(Supplied data)

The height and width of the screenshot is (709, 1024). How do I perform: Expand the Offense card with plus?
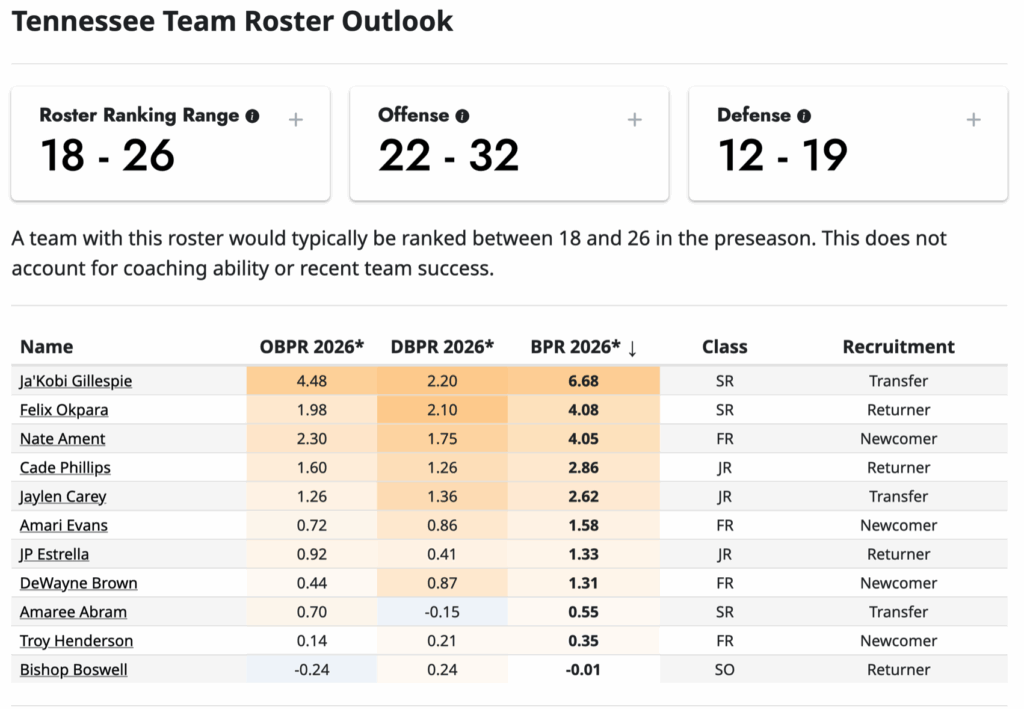634,120
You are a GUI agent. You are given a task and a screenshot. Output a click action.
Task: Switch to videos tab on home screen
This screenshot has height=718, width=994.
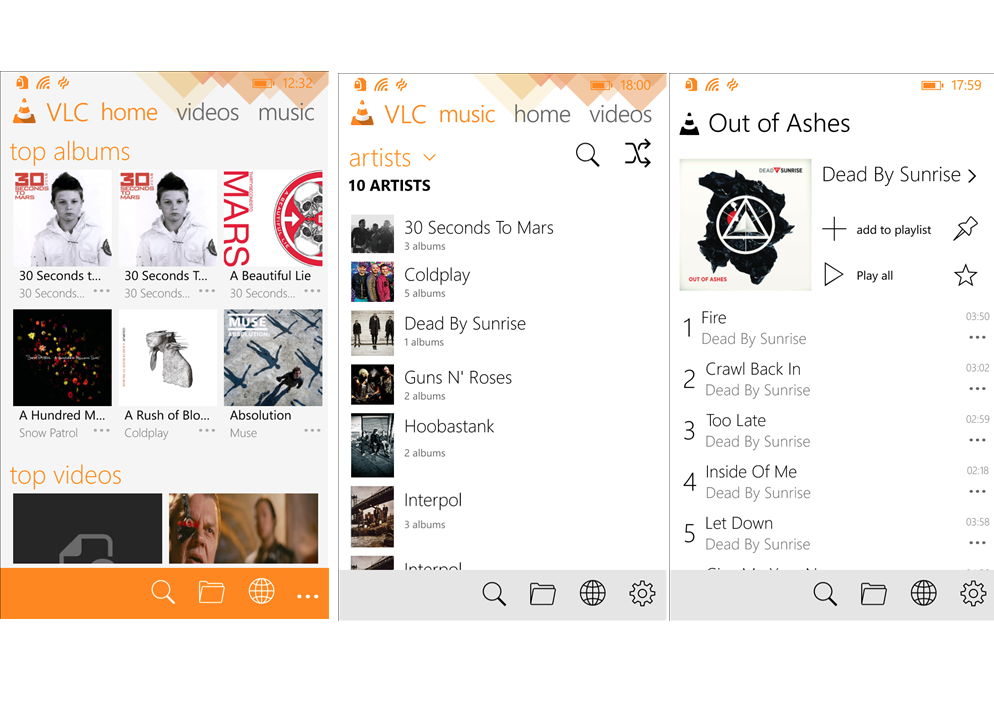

(End Supplied data)

# The task
Return the material exactly as written, except for any pictures it holds.

# Completed task
The height and width of the screenshot is (709, 1024). How do I perform: Expand the Offense card with plus?
634,120
You are a GUI agent. You are given a task and a screenshot. Output a click action.
Task: Switch to videos tab on home screen
This screenshot has height=718, width=994.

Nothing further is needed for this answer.